DATASET RECORDS
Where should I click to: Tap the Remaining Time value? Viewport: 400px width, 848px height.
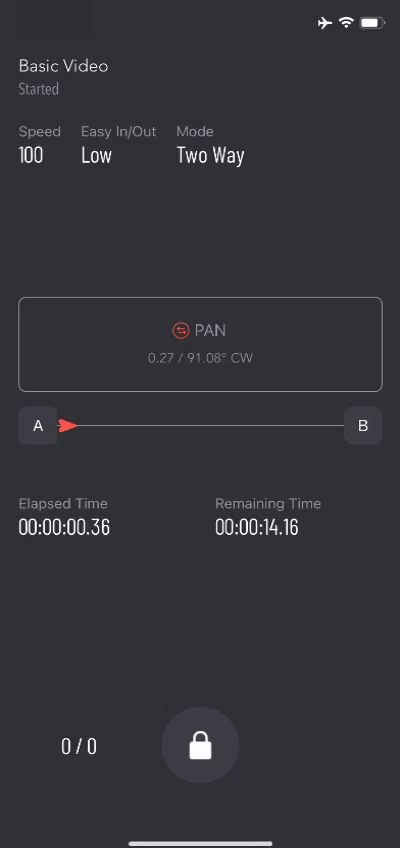[x=257, y=527]
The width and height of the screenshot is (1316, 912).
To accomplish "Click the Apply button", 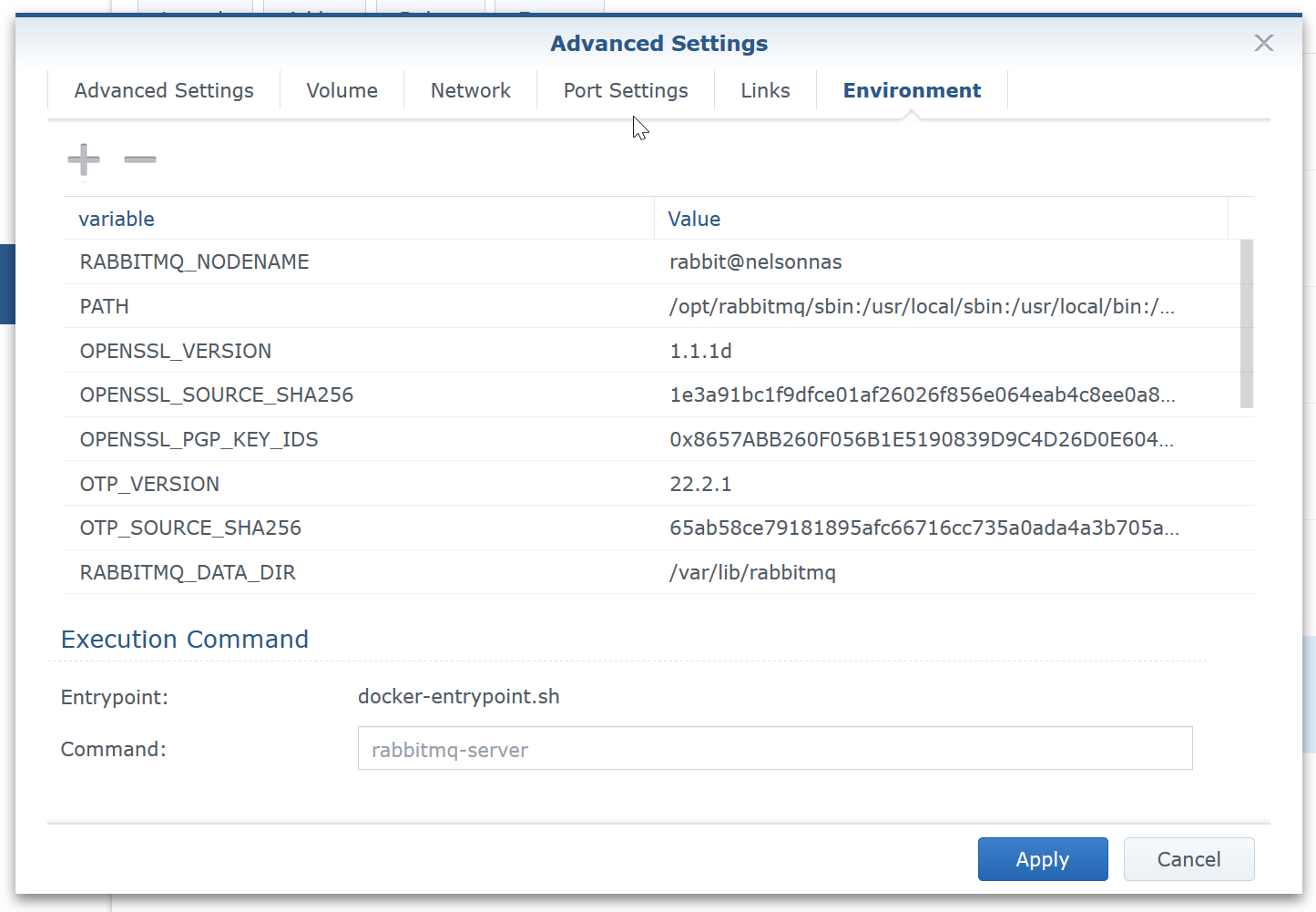I will (x=1042, y=859).
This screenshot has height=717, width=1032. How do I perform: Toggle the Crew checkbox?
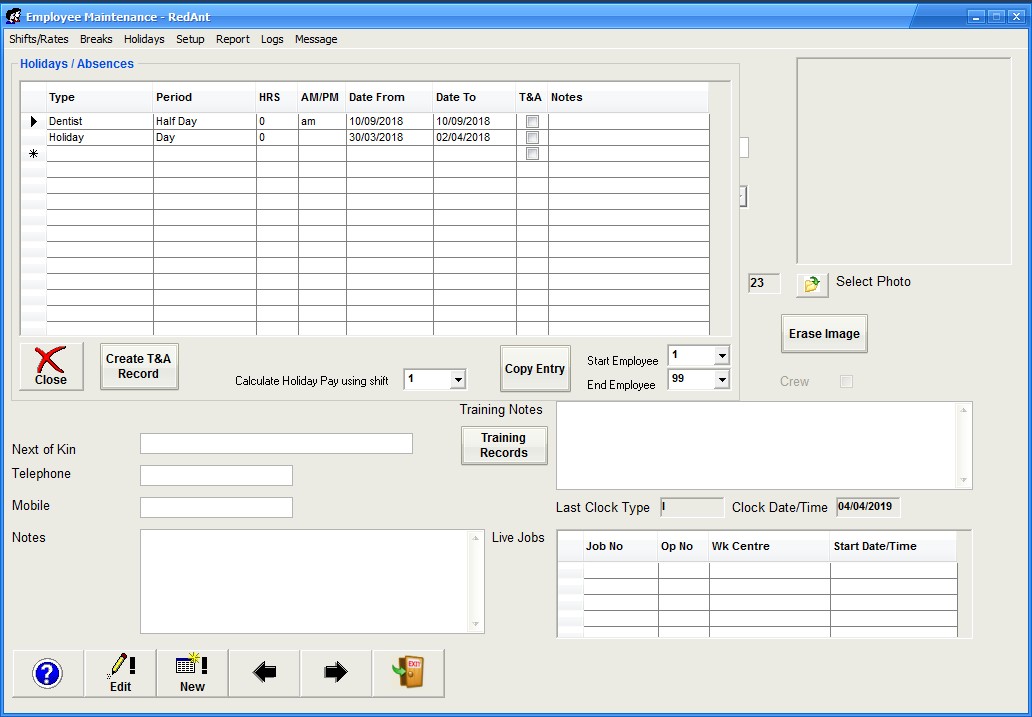point(846,382)
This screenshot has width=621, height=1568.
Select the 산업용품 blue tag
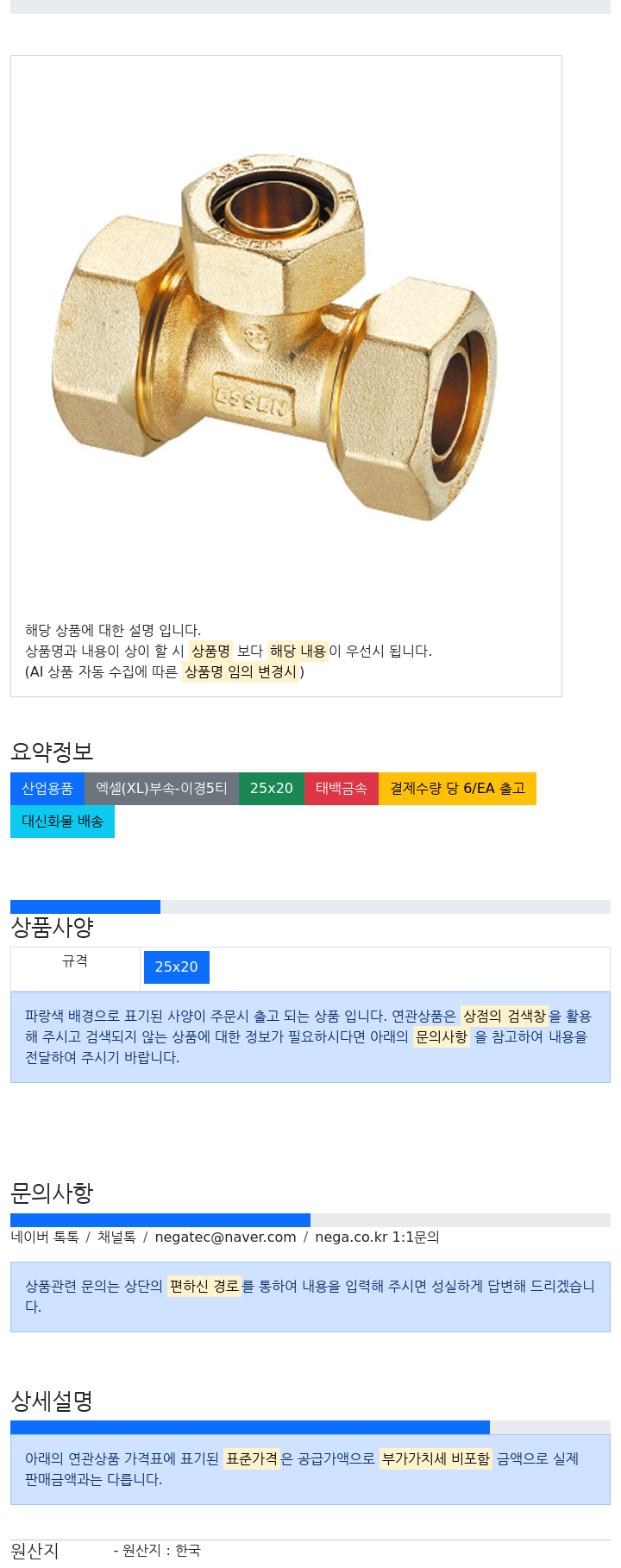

WHAT IS EXPECTED
Find the line containing "This screenshot has width=621, height=1568." in the listing above. Restate it and every line after it, word for word, through the final line, leaving out the pictures.

ANSWER TO THIS PROBLEM
This screenshot has width=621, height=1568.
Select the 산업용품 blue tag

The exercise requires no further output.